Videla told journalists Maria Seone and Vicente Muleiro, authors of his 2001 biography The Dictator, that the three essential elements of his state-sponsored terror campaign were secret detention centres, torture to obtain information and the subsequent disappearance of the prisoners, so that they "don't have identity," and are "neither alive nor dead."

Videla's junta closed Congress, banned political parties, intervened in unions and universities, and imposed an iron censorship over the media. The military leaders engineered a joint venture with the owners of the newspapers La Nacion and Clarin to control newsprint and thus ensure sympathetic coverage.

The high point of Videla's regime came in 1978, when Argentina hosted soccer's World Cup. Just blocks from the River Plate stadium where Argentina won the cup, detainees were being tortured inside the Navy Mechanics School, a leafy campus where thousands were taken, never to be seen again.

Videla retired in 1981 and handed leadership to a succession of other generals. By then the government was already weakened, pressured by persistent inflation, a sluggish economy and explosive growth in foreign debts after nationalising the debts of leading private corporations.

The dictators then launched an ill-advised war against Britain for the Falkland Islands, which Argentina claims as the Malvinas and considers part of its territory. That military defeat hastened the return of democracy on December 12, 1983.

With constitutional rule restored, then-President Raul Alfonsin created a truth commission to investigate the dictatorship's crimes, and its report, titled "Never Again," served as the basis for a historic trial of the dictators, which ended with Videla's first life sentence in 1985.

Alfonsin's government also passed amnesty laws designed to put an end to human rights trials for everyone other than the junta leaders, and his successor, President Carlos Menem, then pardoned Videla in 1990.

Videla was free until 1998, when a judge charged him in the baby thefts. He spent a month in prison before asserting the right that Argentines over 70 have to house arrest pending trial.

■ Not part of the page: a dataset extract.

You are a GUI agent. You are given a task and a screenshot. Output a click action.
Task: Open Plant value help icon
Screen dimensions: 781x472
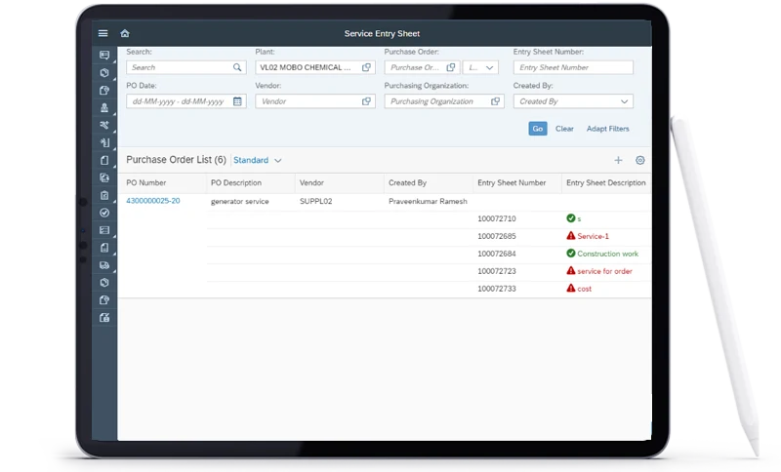366,67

In 2003, during the presidency of Nestor Kirchner, the Supreme Court nullified the amnesty laws, and a new era of human rights investigations began, finally reaching the trial stage in the last few years. In 2010, Videla was condemned to life in prison for killing 31 political dissidents, and was ordered to serve the time in common prison. The baby thefts conviction, with its 50-year sentence, was handed down in 2012. All of the crimes involved in both convictions were considered crimes against humanity under Argentine law.

Videla ultimately served only five years in prison after his right to serve his time at home because of his advanced age was revoked in 2008. Videla died while standing trial in a case focused on kidnappings and killings related to Operation Condor.

Videla came from a long line of military officers dating back to Argentina's war of independence from Spain. He was born on August 2, 1925, in Mercedes, a town in Buenos Aires province. His father, Lt. Col. Rafael Videla, participated in an earlier coup that toppled President Hipolito Yrigoyen in 1930. Following family tradition, he went to Argentina's military college, became a general in 1971 and was designated commander of the army in 1976. He married Alicia Raquel Hartridge in 1948 and had seven children.